Stored records
════════════════

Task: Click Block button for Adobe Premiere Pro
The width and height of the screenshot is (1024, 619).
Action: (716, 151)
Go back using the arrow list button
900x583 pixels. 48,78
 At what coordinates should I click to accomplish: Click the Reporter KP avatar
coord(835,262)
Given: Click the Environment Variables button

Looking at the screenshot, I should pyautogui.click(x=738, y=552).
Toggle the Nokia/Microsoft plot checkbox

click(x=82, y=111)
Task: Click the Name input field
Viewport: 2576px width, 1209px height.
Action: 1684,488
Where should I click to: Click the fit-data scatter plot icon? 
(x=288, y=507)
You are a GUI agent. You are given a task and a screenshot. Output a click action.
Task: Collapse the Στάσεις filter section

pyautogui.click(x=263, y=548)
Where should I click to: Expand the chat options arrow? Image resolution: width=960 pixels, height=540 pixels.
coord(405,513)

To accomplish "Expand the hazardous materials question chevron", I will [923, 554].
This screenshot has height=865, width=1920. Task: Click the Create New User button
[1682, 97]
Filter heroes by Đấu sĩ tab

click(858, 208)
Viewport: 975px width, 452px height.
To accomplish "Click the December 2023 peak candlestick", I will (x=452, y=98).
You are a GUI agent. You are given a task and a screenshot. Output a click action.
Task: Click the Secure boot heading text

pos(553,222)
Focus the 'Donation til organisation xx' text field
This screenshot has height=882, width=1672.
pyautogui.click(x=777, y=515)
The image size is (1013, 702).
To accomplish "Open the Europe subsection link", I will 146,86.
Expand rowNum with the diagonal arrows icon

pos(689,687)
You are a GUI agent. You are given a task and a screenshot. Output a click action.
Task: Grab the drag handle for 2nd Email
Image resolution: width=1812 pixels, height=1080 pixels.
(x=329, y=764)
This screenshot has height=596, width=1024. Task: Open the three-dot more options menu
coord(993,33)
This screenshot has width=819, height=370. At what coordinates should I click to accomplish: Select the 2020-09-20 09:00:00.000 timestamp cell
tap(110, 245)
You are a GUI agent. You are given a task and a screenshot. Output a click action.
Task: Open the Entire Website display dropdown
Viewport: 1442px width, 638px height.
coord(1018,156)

════════════════

All records above are to be output again exactly as they stand.

* **EXERCISE SOLUTION**
Task: Click Block button for Adobe Premiere Pro
The width and height of the screenshot is (1024, 619).
Action: (716, 151)
Go back using the arrow list button
900x583 pixels. 48,78
 At what coordinates should I click to accomplish: Click the Reporter KP avatar
coord(835,262)
Given: Click the Environment Variables button

Looking at the screenshot, I should pyautogui.click(x=738, y=552).
Toggle the Nokia/Microsoft plot checkbox

click(x=82, y=111)
Task: Click the Name input field
Viewport: 2576px width, 1209px height.
Action: 1684,488
Where should I click to: Click the fit-data scatter plot icon? 
(x=288, y=507)
You are a GUI agent. You are given a task and a screenshot. Output a click action.
Task: Collapse the Στάσεις filter section

pyautogui.click(x=263, y=548)
Where should I click to: Expand the chat options arrow? Image resolution: width=960 pixels, height=540 pixels.
coord(405,513)

To accomplish "Expand the hazardous materials question chevron", I will [923, 554].
This screenshot has height=865, width=1920. Task: Click the Create New User button
[1682, 97]
Filter heroes by Đấu sĩ tab

click(858, 208)
Viewport: 975px width, 452px height.
To accomplish "Click the December 2023 peak candlestick", I will (x=452, y=98).
You are a GUI agent. You are given a task and a screenshot. Output a click action.
Task: Click the Secure boot heading text

pos(553,222)
Focus the 'Donation til organisation xx' text field
This screenshot has height=882, width=1672.
pyautogui.click(x=777, y=515)
The image size is (1013, 702).
To accomplish "Open the Europe subsection link", I will 146,86.
Expand rowNum with the diagonal arrows icon

pos(689,687)
You are a GUI agent. You are given a task and a screenshot. Output a click action.
Task: Grab the drag handle for 2nd Email
Image resolution: width=1812 pixels, height=1080 pixels.
(x=329, y=764)
This screenshot has height=596, width=1024. Task: Open the three-dot more options menu
coord(993,33)
This screenshot has width=819, height=370. At what coordinates should I click to accomplish: Select the 2020-09-20 09:00:00.000 timestamp cell
tap(110, 245)
You are a GUI agent. You are given a task and a screenshot. Output a click action.
Task: Open the Entire Website display dropdown
Viewport: 1442px width, 638px height.
coord(1018,156)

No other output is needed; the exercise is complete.